● Work to be completed: Could you quote the SNL season review word for word, starting at the words "sketch. The first" and stopping after "Grade: B minus."?

● Passage given:

* Begin *

SNL: The Season So Far
2008
New
cast member Bobby Moynahan with host James Franco in "Of Mice and Men"
sketch. The first four episodes of this season
of Saturday Night Live have now aired in succeeding weeks without any
re-runs, and with SNL’s spin-off extra “Weekend Update” show scheduled
to debut on October 9, it’s time to look at the season so far.
The first episode, with record-breaking Olympic swim champion
Michael Phelps as host, buried its best
bits deep in the show, namely a commercial parody for a “Michael Phelps”
diet playing off its subject’s notoriously carbo-loaded appetite, and
the one truly edgy piece, a sketch in which Jason Sudeikis plays a
father who gets in trouble for being too interested in his daughter’s
friends, having them on his cellphone friends list. New cast member
Bobby Moynahan got to showcase his “Pepper” character, but the set-up by
the writers didn’t seem to know how to end the performance and wrap it
up. Grade: B minus.

* End *

Items pointing to words and elements:
* Begin *

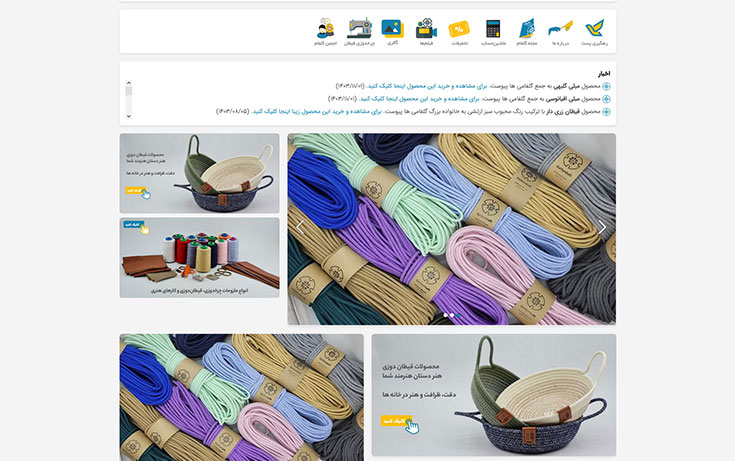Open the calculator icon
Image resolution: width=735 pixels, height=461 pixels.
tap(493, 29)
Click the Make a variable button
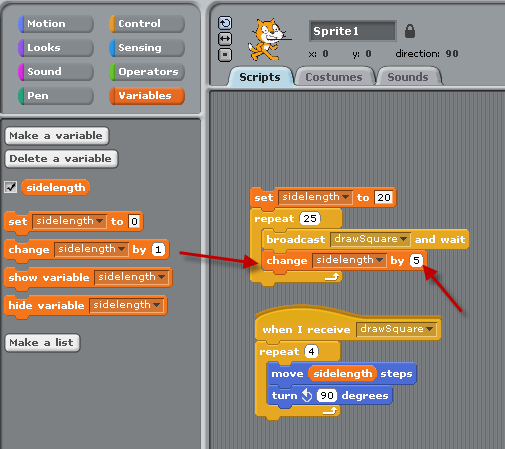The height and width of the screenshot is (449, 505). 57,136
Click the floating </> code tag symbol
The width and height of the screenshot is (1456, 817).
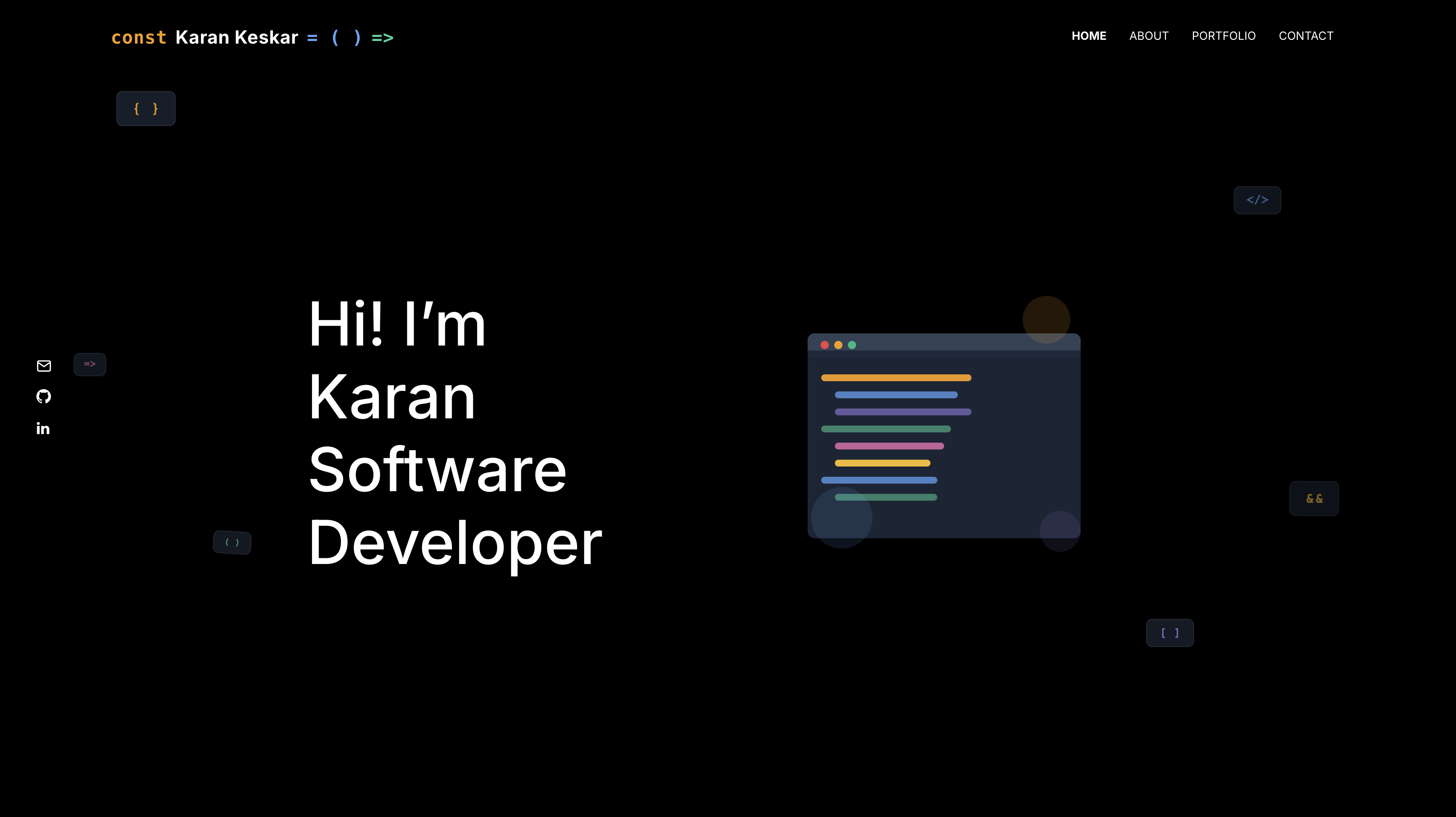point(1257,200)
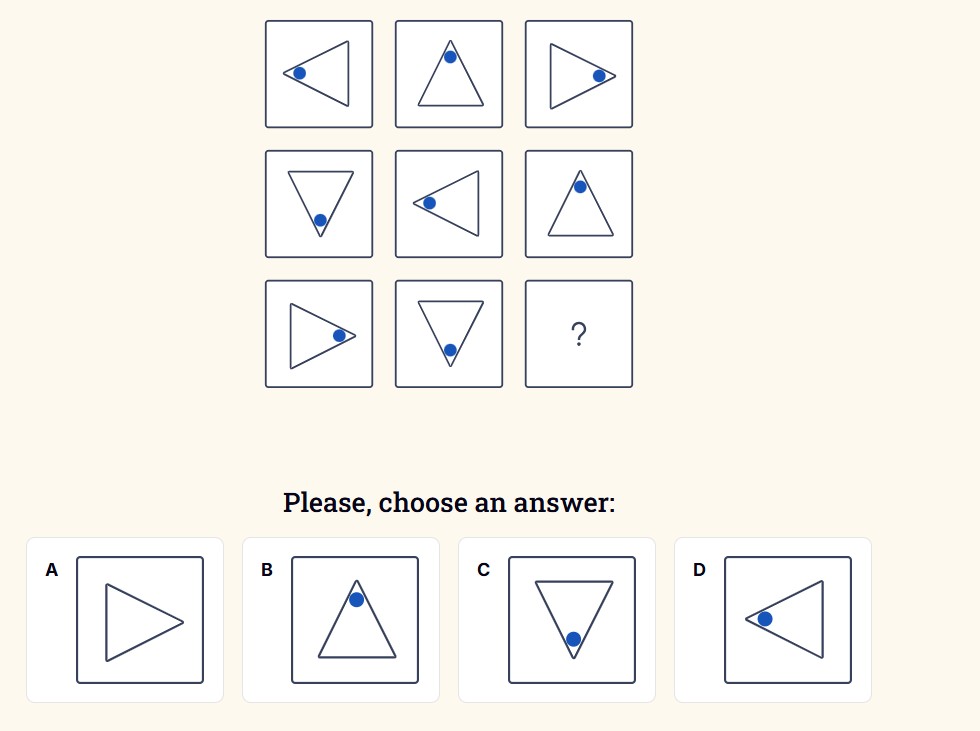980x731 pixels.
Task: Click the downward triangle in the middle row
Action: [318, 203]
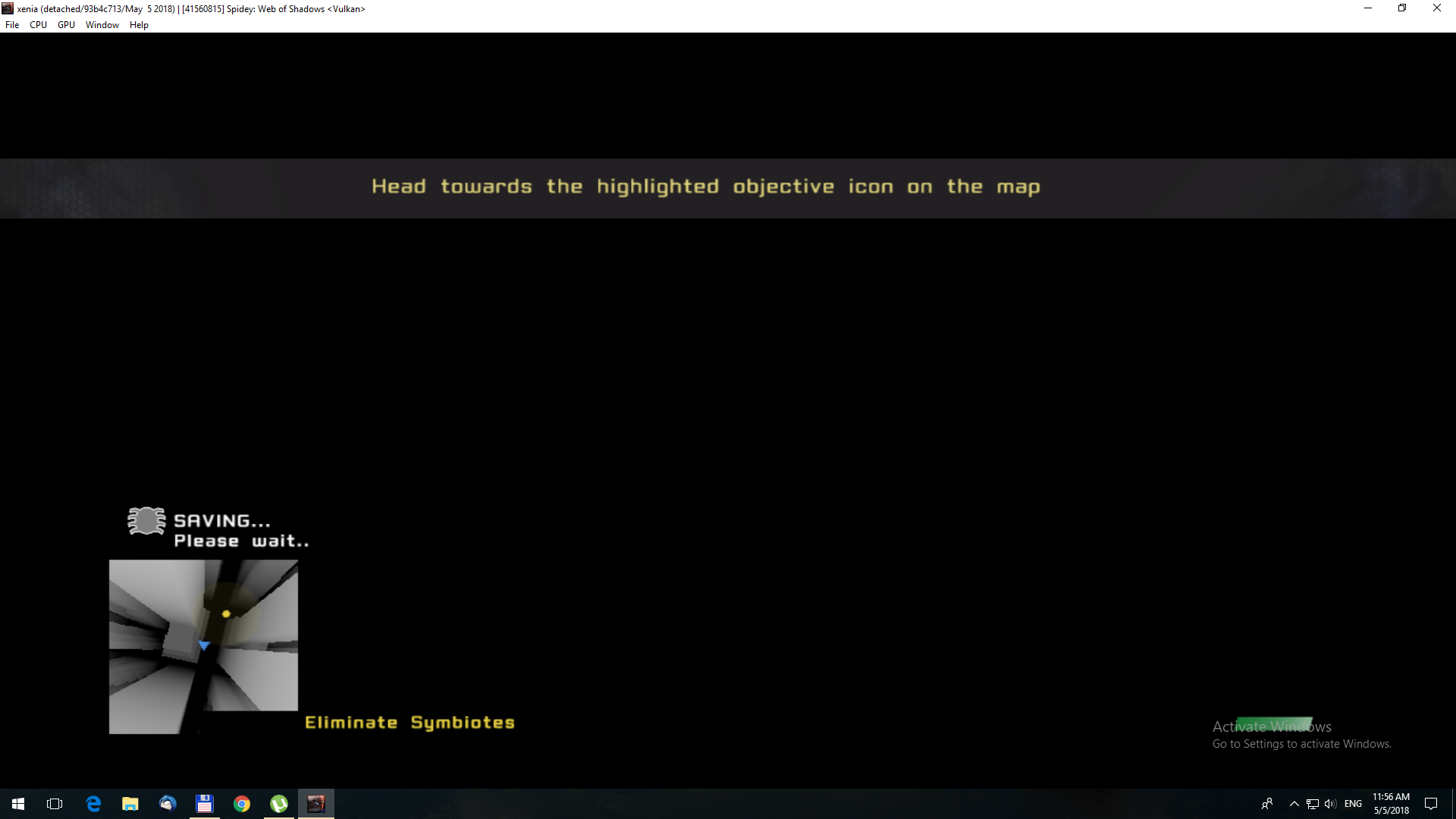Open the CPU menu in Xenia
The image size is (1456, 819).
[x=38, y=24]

* End *

● Result:
sketch. The first four episodes of this season
of Saturday Night Live have now aired in succeeding weeks without any
re-runs, and with SNL’s spin-off extra “Weekend Update” show scheduled
to debut on October 9, it’s time to look at the season so far.
The first episode, with record-breaking Olympic swim champion
Michael Phelps as host, buried its best
bits deep in the show, namely a commercial parody for a “Michael Phelps”
diet playing off its subject’s notoriously carbo-loaded appetite, and
the one truly edgy piece, a sketch in which Jason Sudeikis plays a
father who gets in trouble for being too interested in his daughter’s
friends, having them on his cellphone friends list. New cast member
Bobby Moynahan got to showcase his “Pepper” character, but the set-up by
the writers didn’t seem to know how to end the performance and wrap it
up. Grade: B minus.